Perşembe, Eylül 04, 2003
 
Bu sitedeki yeni mesajları e-mail ile almak istiyorsanız lütfen ajp1914@yahoo.com adresine yazınız

G-ABD 4 Eylül
Irak, BM ve 2004 Seçimleri

1) ABD’nin BM ile ilgili girişimi bir çoklarınca ‘çok az, çok geç’ olarak görülerek içinde yeni ve büyük bir şeyin olmadığı düşünülebilir. Başta Fransa ve Almanya tarafından, Washington’un fazla bir şey vermeden asker, para ve meşruiyet elde etmek istediğinin düşünülmesi muhtemeldir. Bu noktada Rusya’nın tavrı önemli olabilir. Berlusconi’nin Rusya zirvesinde Putin’e ilettiği bazı Amerikan mesajlarının Putin’i etkilemesi mümkündür. Fransa-Almanya-Rusya hattında bir çatlama yaratmak Bush Yönetimi’nin savaştan sonraki en önemli amaçlarından biridir. Bu gerçekleşir ve Rusya pozisyonunu yumuşatırsa diğer iki ülkenin direnme güçleri bir parça azalabilir. 2) BM kararı isteyen ve hatta bunda ısrar eden ülkeler bunu niye yapıyorlar? i) Meşruiyete sahip olmayan bir şeyin içinde olmak istemiyorlar ve böyle bir işgalin başarı şansı olmadığını düşünüyorlar , ii) kendi kamuoylarını tatmin etmek zorundalar ya da belki de iii) BM kararı aslında yapmak istemedikleri bir şeyi yapmamak ya da ertelemek için bir bahane olarak kullanılıyor.

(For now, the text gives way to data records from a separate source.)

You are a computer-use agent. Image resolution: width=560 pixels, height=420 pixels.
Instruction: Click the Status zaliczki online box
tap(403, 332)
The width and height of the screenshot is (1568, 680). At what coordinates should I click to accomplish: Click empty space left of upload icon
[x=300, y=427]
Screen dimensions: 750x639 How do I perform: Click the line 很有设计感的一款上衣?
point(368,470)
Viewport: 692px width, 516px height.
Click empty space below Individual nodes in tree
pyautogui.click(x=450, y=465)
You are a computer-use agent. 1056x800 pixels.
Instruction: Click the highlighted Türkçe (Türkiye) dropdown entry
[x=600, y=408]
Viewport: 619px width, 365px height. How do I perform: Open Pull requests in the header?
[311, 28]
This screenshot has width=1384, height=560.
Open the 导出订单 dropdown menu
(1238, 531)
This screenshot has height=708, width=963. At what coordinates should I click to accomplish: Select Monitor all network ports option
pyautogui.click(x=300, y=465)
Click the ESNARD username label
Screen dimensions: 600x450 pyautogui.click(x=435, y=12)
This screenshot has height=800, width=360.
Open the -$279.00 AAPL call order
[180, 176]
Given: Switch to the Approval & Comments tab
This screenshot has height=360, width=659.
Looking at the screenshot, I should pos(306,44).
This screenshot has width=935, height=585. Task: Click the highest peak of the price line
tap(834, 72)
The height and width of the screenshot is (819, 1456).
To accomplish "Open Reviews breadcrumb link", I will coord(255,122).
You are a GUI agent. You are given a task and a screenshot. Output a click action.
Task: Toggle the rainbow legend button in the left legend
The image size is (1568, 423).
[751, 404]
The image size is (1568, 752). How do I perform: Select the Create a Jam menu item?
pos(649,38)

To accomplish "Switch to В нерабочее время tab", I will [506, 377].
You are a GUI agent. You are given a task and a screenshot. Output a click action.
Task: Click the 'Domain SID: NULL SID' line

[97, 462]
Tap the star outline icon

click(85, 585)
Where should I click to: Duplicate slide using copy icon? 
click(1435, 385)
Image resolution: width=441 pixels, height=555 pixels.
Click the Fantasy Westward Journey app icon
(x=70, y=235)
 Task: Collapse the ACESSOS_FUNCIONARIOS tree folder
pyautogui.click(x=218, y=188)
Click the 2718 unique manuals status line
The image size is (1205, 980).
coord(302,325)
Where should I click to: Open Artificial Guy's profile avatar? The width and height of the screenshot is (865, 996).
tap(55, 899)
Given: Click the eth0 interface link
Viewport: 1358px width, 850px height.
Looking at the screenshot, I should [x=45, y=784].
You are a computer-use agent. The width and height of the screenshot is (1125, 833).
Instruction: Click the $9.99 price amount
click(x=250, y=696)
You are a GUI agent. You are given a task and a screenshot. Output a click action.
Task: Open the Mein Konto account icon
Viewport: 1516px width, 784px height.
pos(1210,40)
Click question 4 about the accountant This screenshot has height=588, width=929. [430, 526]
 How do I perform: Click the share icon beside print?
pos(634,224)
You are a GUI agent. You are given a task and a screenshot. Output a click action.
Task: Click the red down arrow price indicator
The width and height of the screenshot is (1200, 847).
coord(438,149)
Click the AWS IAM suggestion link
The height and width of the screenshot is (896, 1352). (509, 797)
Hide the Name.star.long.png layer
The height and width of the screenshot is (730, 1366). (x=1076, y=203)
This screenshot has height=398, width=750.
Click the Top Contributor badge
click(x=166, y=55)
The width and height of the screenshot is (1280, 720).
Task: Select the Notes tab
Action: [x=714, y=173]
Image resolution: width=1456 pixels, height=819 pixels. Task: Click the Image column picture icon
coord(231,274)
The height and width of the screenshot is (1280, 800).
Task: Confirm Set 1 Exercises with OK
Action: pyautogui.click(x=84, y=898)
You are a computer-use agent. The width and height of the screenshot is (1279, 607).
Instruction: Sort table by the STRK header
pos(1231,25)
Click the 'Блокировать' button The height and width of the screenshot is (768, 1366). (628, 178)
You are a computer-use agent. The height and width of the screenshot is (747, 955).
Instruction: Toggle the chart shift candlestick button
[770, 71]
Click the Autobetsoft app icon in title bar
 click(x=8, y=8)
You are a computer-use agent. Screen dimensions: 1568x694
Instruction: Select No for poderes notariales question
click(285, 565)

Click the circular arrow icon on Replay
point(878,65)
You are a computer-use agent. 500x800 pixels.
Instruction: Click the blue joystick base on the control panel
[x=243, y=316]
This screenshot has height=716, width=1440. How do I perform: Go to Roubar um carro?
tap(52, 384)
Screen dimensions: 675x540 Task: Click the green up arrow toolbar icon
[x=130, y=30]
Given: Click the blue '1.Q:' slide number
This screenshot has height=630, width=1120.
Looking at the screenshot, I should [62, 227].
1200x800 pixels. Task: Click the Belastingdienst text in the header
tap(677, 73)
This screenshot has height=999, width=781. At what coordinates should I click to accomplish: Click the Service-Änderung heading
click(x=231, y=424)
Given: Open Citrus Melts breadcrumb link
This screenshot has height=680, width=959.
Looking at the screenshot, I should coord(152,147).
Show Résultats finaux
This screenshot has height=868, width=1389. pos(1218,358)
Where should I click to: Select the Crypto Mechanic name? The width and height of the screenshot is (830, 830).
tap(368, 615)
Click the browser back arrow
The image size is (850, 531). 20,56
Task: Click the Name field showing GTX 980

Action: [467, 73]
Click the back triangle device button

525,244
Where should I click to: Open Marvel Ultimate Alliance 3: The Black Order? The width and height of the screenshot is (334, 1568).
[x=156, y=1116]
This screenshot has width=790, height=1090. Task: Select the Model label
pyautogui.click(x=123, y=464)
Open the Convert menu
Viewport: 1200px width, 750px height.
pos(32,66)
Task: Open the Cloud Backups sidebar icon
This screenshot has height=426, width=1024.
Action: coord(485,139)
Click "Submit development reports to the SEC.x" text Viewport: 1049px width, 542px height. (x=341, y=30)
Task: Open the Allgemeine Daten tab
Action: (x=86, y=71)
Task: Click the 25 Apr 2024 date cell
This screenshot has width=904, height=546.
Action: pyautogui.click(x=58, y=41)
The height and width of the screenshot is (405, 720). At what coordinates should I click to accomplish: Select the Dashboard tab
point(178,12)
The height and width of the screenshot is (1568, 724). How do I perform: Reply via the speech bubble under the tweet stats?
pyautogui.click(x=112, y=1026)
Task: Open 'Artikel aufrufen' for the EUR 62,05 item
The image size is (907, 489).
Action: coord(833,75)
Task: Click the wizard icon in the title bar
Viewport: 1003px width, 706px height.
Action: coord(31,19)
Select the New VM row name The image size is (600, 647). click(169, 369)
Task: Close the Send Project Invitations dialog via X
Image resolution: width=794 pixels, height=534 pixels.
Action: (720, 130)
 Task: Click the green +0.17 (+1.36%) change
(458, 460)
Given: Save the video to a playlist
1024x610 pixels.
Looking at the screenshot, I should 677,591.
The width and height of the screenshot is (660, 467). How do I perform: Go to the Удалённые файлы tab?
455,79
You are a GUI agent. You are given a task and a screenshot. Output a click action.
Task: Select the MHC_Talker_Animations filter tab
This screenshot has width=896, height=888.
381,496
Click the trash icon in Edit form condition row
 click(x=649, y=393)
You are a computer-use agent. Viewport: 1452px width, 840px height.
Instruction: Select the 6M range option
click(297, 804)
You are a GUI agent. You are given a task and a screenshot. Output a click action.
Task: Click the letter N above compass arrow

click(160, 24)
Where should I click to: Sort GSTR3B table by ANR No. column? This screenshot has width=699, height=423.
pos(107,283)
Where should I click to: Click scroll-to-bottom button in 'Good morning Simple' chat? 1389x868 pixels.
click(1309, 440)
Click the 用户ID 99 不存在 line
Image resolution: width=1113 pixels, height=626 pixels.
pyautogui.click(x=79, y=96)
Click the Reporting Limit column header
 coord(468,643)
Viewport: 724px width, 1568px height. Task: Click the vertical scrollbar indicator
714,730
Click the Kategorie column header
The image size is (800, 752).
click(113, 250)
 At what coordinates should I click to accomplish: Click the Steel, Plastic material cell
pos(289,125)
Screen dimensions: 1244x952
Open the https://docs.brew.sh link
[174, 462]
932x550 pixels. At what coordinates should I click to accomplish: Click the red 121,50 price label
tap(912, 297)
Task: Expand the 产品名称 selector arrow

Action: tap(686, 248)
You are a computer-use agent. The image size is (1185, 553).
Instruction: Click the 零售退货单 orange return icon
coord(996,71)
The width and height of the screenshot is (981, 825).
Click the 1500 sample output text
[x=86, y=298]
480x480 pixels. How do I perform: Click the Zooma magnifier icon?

Fransa ve Almanya, gerçekten asker göndermek istiyorlar mı, buna güçleri ve ihtiyaçları var mı? Eğer asker gönderecek durumda değillerse o zaman kendilerinin içinde olmadığı bir şeyin gerçekleşmesini isterler mi? Bu ülkeler, Türkiye, Pakistan ve Hindistan gibi ülkelere Irak’a asker gönderme imkanı veren – ya da onları bir anlamda onlara bunu mecbur eden- bir kararın parçası olmayı hangi şartlarda kabul ederler? Tarafların pozisyonları arasındaki mesafe giderek azalmakla beraber, bizim tahminimiz Irak işgalini gerçek anlamda uluslararasılaştıracak bir BM kararına daha aylar olduğudur.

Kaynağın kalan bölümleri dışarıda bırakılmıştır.